I seem to have an IPv6 firewalling problem : IPv6 originating on the TO does not receive answers. I get this when using an IPv6 DNS as forwarder, I see the DNS requests going out, I see the answers being sent by the DNS server, but the answer is not seen by the TO
Same thing with a ping (ICMP)
For outgoing SSH, the server does not receive the SYN packets.
I dp not see how to allow the turris outgoing statefull IPv6 connections to the WAN zone. DOes someone have any help ?
I believe TO would not be blocking this, at least not in close-to-default setting.
That’s what I believed, but the result is there. I did only basic configuration of FW through Luci
Here is the setting, But I do not see to which zone the TO itself belongs
By default this should be considered as a lan => wan but you screenshot show you have defined custom zone (ISOLES, INTERNE).

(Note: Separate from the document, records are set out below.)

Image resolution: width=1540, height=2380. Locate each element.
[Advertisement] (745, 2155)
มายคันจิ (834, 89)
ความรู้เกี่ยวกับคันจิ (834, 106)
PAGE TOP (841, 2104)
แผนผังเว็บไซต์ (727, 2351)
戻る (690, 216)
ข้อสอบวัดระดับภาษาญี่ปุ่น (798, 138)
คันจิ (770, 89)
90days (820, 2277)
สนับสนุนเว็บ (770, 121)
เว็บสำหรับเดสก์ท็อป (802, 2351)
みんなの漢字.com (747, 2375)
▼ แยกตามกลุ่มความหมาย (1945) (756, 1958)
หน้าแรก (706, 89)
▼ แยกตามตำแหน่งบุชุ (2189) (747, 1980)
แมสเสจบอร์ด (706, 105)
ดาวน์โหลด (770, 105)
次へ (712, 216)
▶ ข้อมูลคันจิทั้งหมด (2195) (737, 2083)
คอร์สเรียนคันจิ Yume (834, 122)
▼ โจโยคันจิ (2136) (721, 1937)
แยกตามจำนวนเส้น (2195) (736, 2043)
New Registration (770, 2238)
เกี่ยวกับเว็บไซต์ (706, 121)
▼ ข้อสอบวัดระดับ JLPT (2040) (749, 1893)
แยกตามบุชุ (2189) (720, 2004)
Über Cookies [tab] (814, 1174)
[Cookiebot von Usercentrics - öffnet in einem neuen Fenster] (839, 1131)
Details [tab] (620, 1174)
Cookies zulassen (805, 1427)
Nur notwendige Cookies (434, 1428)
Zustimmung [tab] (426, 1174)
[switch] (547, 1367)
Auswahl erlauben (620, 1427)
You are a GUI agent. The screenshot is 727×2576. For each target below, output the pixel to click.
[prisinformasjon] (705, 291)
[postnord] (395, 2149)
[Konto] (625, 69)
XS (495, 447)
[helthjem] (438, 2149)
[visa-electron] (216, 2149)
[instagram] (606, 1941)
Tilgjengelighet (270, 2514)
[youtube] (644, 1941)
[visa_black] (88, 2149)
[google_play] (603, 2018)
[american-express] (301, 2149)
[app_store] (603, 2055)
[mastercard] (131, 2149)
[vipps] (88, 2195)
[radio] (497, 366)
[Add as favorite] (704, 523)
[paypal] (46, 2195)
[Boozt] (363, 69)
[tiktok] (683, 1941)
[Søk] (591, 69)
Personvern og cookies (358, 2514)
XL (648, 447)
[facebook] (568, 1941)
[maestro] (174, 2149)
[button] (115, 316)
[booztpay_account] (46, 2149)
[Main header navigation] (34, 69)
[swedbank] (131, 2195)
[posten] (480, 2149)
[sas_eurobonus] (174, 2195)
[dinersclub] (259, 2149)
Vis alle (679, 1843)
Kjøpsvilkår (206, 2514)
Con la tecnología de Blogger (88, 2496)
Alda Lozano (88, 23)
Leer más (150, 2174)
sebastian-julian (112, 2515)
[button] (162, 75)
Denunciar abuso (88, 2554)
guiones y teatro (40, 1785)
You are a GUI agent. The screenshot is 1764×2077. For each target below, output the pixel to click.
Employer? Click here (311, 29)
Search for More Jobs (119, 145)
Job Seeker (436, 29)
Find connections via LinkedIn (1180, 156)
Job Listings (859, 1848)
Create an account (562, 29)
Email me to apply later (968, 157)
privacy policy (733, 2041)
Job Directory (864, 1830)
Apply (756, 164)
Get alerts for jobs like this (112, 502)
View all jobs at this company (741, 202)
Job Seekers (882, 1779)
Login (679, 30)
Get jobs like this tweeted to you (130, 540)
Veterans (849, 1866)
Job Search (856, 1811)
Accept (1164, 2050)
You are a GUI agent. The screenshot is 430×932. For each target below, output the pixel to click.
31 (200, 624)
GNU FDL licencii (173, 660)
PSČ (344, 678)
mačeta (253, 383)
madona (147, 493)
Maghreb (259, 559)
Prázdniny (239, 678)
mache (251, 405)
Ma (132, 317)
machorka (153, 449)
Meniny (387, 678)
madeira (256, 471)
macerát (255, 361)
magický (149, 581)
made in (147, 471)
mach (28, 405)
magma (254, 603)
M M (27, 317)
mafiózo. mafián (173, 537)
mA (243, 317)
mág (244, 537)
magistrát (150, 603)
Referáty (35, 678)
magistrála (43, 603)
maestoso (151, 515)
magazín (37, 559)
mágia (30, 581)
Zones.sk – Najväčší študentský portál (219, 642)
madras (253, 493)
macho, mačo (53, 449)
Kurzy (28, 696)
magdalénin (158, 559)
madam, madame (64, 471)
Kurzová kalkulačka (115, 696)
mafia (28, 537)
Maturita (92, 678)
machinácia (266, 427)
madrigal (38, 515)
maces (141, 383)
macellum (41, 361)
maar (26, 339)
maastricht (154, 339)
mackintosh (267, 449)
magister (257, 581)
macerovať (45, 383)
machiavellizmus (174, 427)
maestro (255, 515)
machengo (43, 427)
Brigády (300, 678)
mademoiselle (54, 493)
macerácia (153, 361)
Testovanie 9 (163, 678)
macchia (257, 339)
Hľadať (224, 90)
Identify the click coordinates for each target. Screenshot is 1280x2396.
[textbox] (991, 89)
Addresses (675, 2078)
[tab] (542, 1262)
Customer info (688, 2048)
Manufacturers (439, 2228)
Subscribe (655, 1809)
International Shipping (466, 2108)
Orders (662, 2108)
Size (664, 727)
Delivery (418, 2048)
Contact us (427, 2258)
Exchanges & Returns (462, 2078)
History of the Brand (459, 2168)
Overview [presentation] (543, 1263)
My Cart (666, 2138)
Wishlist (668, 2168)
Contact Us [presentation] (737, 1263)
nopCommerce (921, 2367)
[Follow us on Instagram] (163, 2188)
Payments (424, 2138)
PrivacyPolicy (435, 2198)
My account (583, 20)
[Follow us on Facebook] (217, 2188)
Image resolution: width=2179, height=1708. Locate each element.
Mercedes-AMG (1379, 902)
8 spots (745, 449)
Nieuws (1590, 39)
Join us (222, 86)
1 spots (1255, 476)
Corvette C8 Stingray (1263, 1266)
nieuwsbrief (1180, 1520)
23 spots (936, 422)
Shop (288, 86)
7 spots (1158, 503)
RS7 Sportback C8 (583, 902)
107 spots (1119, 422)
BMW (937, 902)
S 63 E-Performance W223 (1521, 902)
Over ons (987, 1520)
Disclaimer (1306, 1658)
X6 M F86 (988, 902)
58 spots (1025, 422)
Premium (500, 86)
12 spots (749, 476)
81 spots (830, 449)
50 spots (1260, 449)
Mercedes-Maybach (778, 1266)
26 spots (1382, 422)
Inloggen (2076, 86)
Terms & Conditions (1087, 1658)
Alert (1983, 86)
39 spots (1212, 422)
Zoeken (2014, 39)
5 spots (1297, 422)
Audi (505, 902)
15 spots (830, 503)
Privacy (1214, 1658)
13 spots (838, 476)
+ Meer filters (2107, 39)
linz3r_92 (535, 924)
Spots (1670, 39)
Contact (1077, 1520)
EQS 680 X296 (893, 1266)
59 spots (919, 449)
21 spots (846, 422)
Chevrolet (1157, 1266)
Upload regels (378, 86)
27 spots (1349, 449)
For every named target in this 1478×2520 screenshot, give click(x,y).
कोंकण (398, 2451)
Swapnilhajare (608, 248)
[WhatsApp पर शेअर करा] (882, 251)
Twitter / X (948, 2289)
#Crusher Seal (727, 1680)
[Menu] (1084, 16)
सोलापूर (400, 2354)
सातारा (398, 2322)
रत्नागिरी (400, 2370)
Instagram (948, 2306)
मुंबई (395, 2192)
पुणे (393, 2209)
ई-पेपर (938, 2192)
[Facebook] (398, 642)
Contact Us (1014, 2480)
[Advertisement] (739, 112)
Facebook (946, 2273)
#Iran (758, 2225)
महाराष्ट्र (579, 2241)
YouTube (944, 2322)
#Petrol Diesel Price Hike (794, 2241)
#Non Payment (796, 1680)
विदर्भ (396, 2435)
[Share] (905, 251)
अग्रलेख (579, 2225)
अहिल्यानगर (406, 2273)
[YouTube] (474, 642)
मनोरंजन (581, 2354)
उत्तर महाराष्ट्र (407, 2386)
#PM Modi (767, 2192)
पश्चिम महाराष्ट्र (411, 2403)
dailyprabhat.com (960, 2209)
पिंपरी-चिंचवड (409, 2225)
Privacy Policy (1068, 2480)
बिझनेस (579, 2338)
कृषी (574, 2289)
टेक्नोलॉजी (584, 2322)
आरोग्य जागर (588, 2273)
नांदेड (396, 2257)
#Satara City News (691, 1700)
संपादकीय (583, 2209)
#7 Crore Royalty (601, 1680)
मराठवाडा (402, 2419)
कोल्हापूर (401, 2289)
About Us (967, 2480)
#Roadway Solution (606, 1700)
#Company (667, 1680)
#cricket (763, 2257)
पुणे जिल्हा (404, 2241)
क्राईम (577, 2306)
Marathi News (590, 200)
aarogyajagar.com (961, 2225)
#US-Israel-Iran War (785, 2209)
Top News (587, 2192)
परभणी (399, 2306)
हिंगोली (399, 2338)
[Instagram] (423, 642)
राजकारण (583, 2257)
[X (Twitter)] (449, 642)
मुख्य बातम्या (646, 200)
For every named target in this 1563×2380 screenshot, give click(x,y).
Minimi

Yes I have several zones on the inside side that I want to separate, that’s the main reason for me to have my own router.
So How should I do this ?
It works for me:
root@turris:~# ping6 www.ietf.org
PING www.ietf.org(2606:4700:10::6814:6e06) 56 data bytes
64 bytes from 2606:4700:10::6814:6e06: icmp_seq=1 ttl=58 time=1.91 ms
64 bytes from 2606:4700:10::6814:6e06: icmp_seq=2 ttl=58 time=2.42 ms
64 bytes from 2606:4700:10::6814:6e06: icmp_seq=3 ttl=58 time=2.36 ms
^C
--- www.ietf.org ping statistics ---
3 packets transmitted, 3 received, 0% packet loss, time 2003ms
rtt min/avg/max/mdev = 1.915/2.236/2.428/0.235 ms
My setup is very close from the default: just “lan”, “wan”, and “freebox” zone.
For this setup using a TO is useless : the box does it itself.
A solution for me would be to disable all FW configuration done through Luci, Foris or UCI and I do it myself directly with iptables and ip6tables.
Is it possible ?
Found the problem : the IP I used on turris was the same the uplink router used…
1 Like
This topic was automatically closed 3 days after the last reply. New replies are no longer allowed.